— Text block —

════════════════

2F-S34 unmatchedPage: Any node in UNMATCHED must contain an attribute with name ending in .mix.xml
2F-S35 unmatchedPage: Any node in UNMATCHED must contain an attribute with name ending in .jp2
2F-S36 unmatchedPage: Any node in UNMATCHED can only contain attributes with names ending in .mix.xml, .mods.xml, or .alto.xml
2F-S37 unmatchedPage: Any node in UNMATCHED can only contain nodes with names ending in .jp2
2F-S38 unmatchedPage: Any node under a node in UNMATCHED must contain an attribute called "contents"
2F-S39 brik: Any node in an edition, with a name X ending in -brik must contain an attribute with name X.mix.xml
2F-S40 brik: Any node in an edition, with a name X ending in -brik must contain a node with name X.jp2
2F-S41 brik: For any node in an edition, with a name X ending in -brik, any contained attribute must have name X.mix.xml
2F-S42 brik: For any node in an edition, with a name X ending in -brik, any contained node must have name X.jp2
2F-S43 brik: For any node in an edition, with a name X ending in -brik, any contained node must contain an attribute called "contents"
2F-S44 filmIsoTargetScan: Any node in FILM-ISO-target with a name X must contain an attribute with name X.mix.xml
2F-S45 filmIsoTargetScan: Any node in FILM-ISO-target with a name X must contain a node with name X.jp2
2F-S46 filmIsoTargetScan: For any node in FILM-ISO-target with a name X, any contained attribute must have name X.mix.xml
2F-S47 filmIsoTargetScan: For any node in FILM-ISO-target with a name X, any contained node must have name X.jp2
2F-S48 filmIsoTargetScan: For any node in FILM-ISO-target with a name X, any contained node must contain an attribute called "contents"
2F-S49 checksumExistence: Every attribute (file) must have a checksum
Sequence number checks (java)
2F-Q1 Page numbering: The pages numbered inside of a film across editions and UNMATCHED folder must be sequential without holes starting with 0001.
2F-Q2 Partial page subnumbering: For each node (in an edition) that corresponds to a scanned page, if the [billedID] is followed by a letter, these letters must be sequential "within" the [billedID].

════════════════

— Data to process —
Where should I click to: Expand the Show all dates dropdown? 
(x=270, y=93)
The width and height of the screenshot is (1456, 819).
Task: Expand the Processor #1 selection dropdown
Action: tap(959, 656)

════════════════

— Direction A —
Answer these questions using the validation rules above. Give each answer on its own line, marked (i), (ii) and (iii).
(i) Under rule 2F-S35, what must any node in UNMATCHED contain?
(ii) According to rule 2F-S49, what must every attribute (file) have?
(iii) Under rule 2F-Q1, which number must the page numbering start with?
— Direction B —
Transcribe all of the records above, line for line, exactly as they appear.

— Expected answer A —
(i) An attribute with a name ending in .jp2.
(ii) A checksum.
(iii) 0001.

— Expected answer B —
Where should I click to: Expand the Show all dates dropdown? 
(x=270, y=93)
The width and height of the screenshot is (1456, 819).
Task: Expand the Processor #1 selection dropdown
Action: tap(959, 656)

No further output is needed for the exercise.